Figure 3 : The coelomocyte uptake assay allows visualization of FLP-7 secretion in response to serotonergic genes.

From: A tachykinin-like neuroendocrine signalling axis couples central serotonin action and nutrient sensing with peripheral lipid metabolism

Figure 3

(a) Model illustrating the coelomocyte uptake assay for neuropeptide secretion. The FLP-7mCherry fusion protein (marked in red) is expressed from ASI neurons and GFP is expressed in the coelomocytes (marked in green). The ratio of red:green fluorescence is used to quantify the extent of secretion under different experimental conditions. CLM, coelomocytes. (b,c) Representative images of vehicle- and 5-HT-treated wild-type, unc-31, tph-1 and mod-5 animals bearing the FLP-7mCherry and CLM::GFP integrated transgenes, respectively. Left panels, GFP expression in coelomocytes; centre panels, secreted FLP-7mCherry uptake in coelomocytes; right panels (merge).

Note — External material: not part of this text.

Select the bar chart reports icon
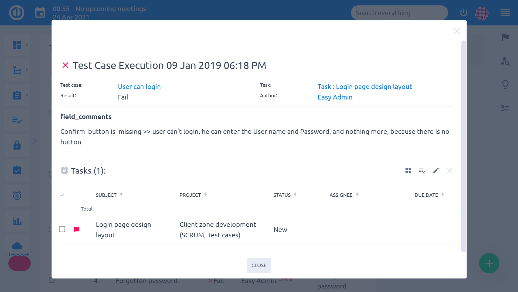518x292 pixels. click(x=17, y=221)
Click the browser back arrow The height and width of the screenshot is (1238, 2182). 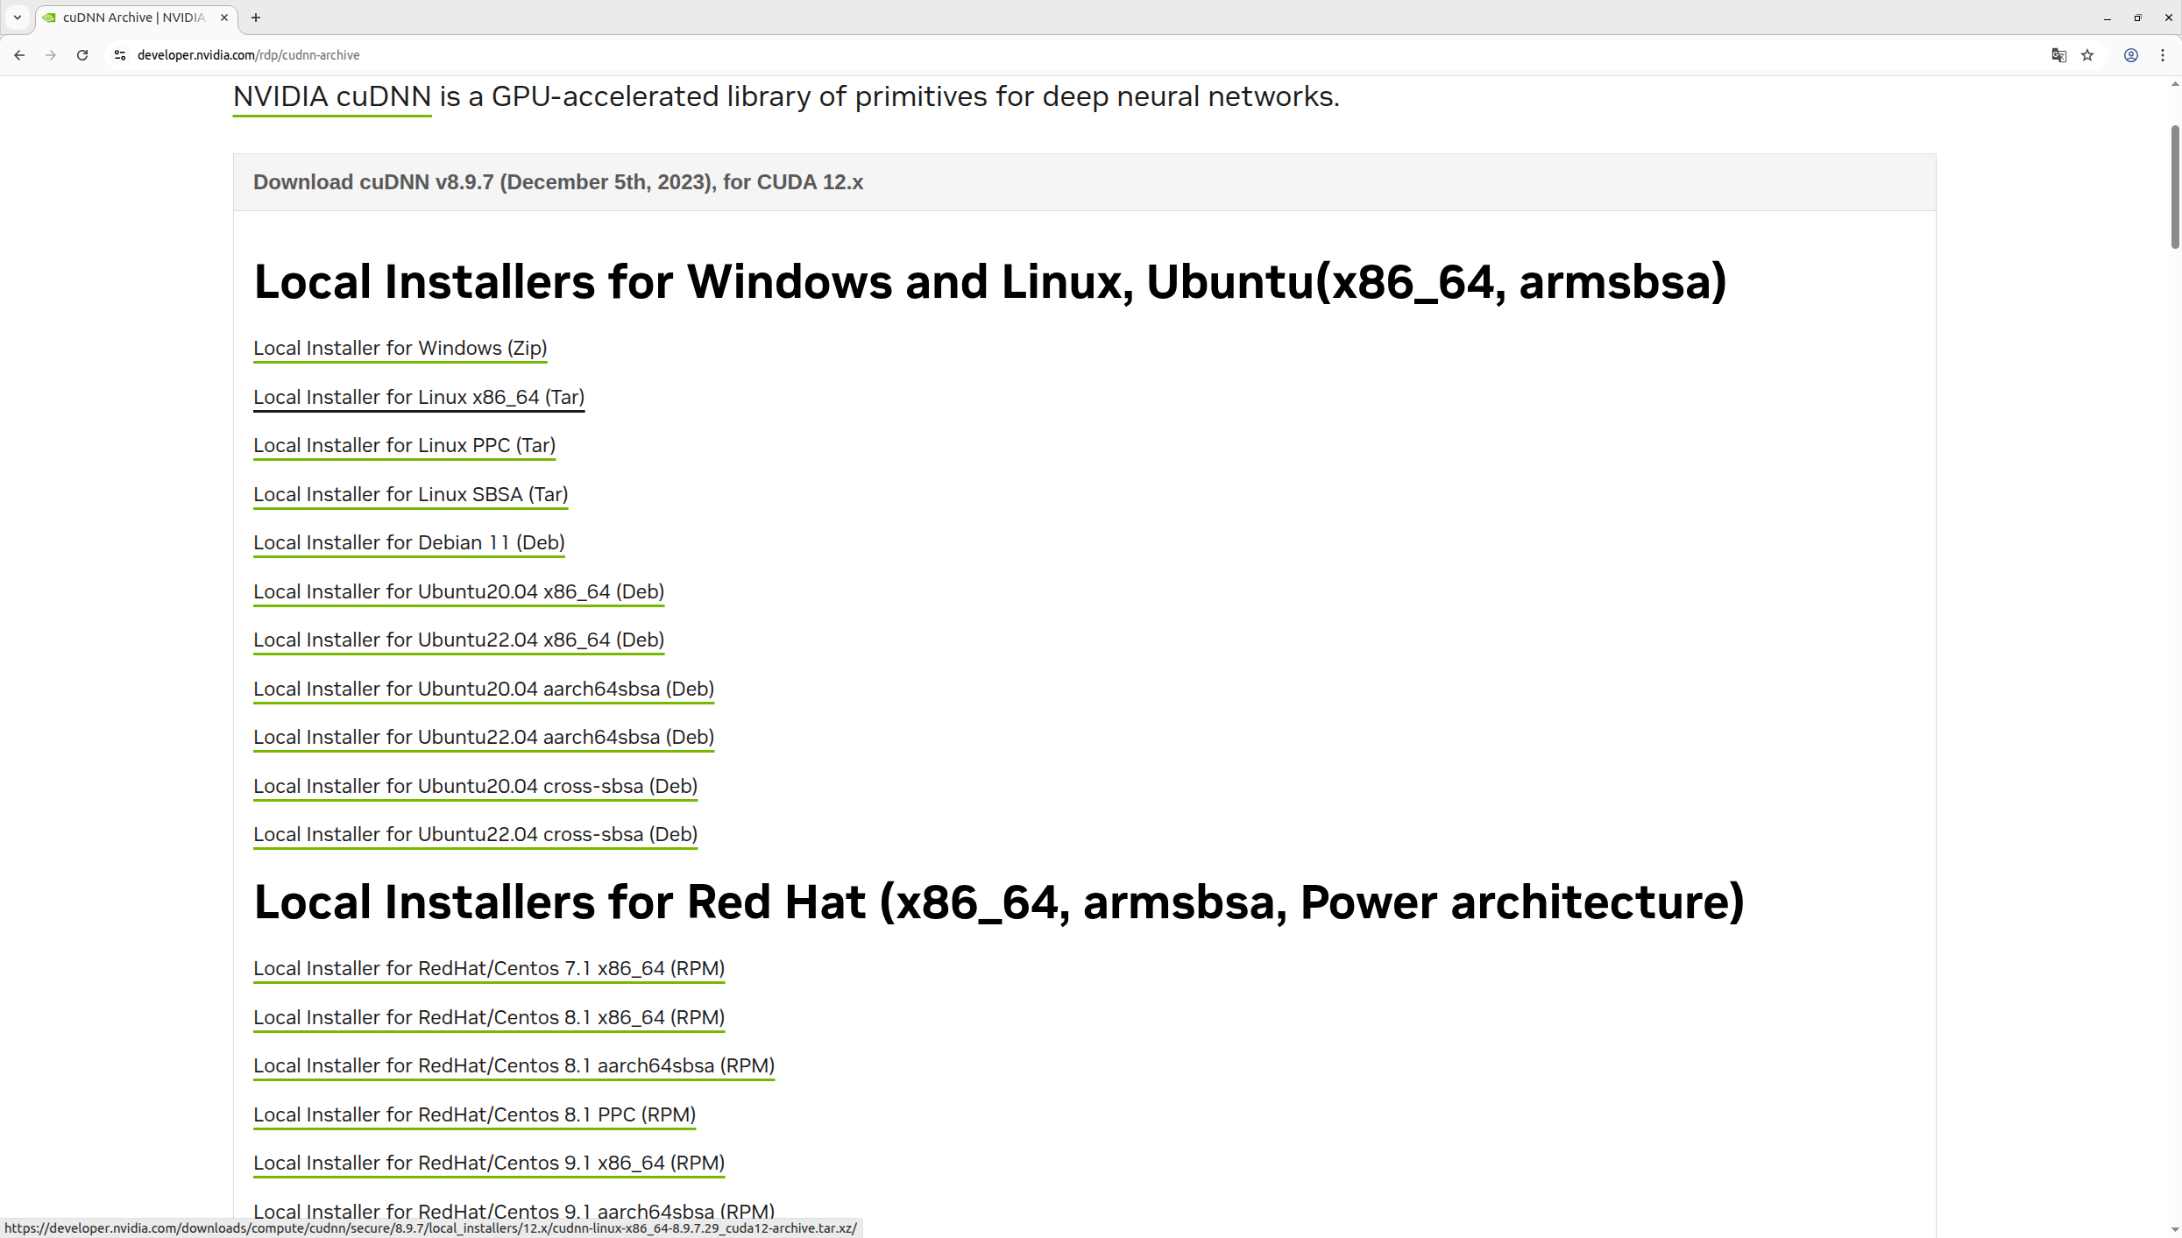19,55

Scale bar, 10 μm. (d) For vehicle- and 5-HT-treated animals bearing integrated FLP-7mCherry and CLM::GFP transgenes, the intensity of FLP-7mCherry fluorescence within a single coelomocyte was quantified and normalized to the area of CLM::GFP expression. Genotypes are indicated in the figure. Data are expressed as a percentage of the normalized FLP-7mCherry fluorescence intensity of vehicle-treated wild-type animals±s.e.m. (n=10–20 animals). *P<0.05 and **P<0.01 by two-way ANOVA. (e) Individual values for the fluorescence intensity of CLM::GFP within a single coelomocyte are shown for each condition. Bars indicate the average value±s.e.m. within each condition. Data are expressed as a percentage of wild-type animals. No significant differences were observed by one-way ANOVA, n=19–46. (f) mCherry fluorescence intensity values are plotted against GFP fluorescence intensity values for each animal across representative experimental conditions, n=103.